When I visited Disney World, lo these many years ago, we had a tragic/hilarious experience on the old Pirates of the Caribbean ride. Our boats suddenly stopped in their tracks, and we remained stuck for what felt like a very long time. While we waited, the audio track looped and the animatronic pirates went OCD on us, chasing girls in circles and taking swig after swig from bottles of rum.

Eventually, a Disney "Cast Member" came along and helped an obese person to disembark from a boat further up the line. Relieved of its excess weight, the boat buoyed up again and the ride continued. According to MiceAge ("its [sic] a larger world after all"--scroll down to the third article), the phenomenon is more common than I realized. Disney is doing renovations on the Small World ride for this very reason:

Quite simply, the boats weren't designed to handle multiple adults weighing more than 200 pounds, and they now routinely bottom out in the shallow flume and get stuck. The Imagineers who designed the unique flume ride system for the World's Fair assumed that adult men would average 175 pounds, and adult women would average 135 pounds. Needless to say, those 1960's statistics are hopelessly out of date in today's world.

Problems to solve:
1) Name every weight figure in pounds that the Disney ride post mentions.
2) According to the Disney ride post, what average weight did the Imagineers assume for adult men?
3) Rewrite the part of the Disney ride post that opens with "Eventually, a Disney" and closes with "in today's world.", changing "flume" to "channel" each time it appears.
The data below was drawn from a different source than the Disney ride post.

Raw data:
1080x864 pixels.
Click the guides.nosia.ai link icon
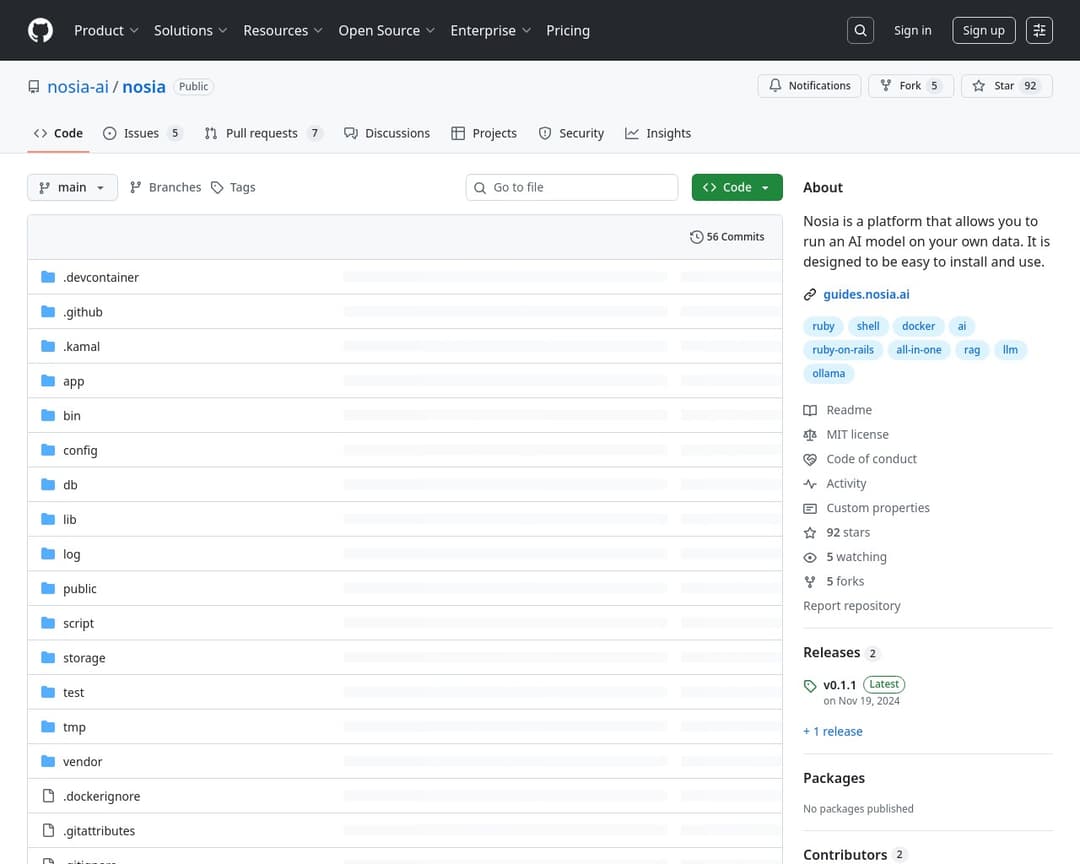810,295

Solutions to the tasks:
1) 200 pounds, 175 pounds, 135 pounds

2) 175 pounds.

3)
Eventually, a Disney "Cast Member" came along and helped an obese person to disembark from a boat further up the line. Relieved of its excess weight, the boat buoyed up again and the ride continued. According to MiceAge ("its [sic] a larger world after all"--scroll down to the third article), the phenomenon is more common than I realized. Disney is doing renovations on the Small World ride for this very reason:

Quite simply, the boats weren't designed to handle multiple adults weighing more than 200 pounds, and they now routinely bottom out in the shallow channel and get stuck. The Imagineers who designed the unique channel ride system for the World's Fair assumed that adult men would average 175 pounds, and adult women would average 135 pounds. Needless to say, those 1960's statistics are hopelessly out of date in today's world.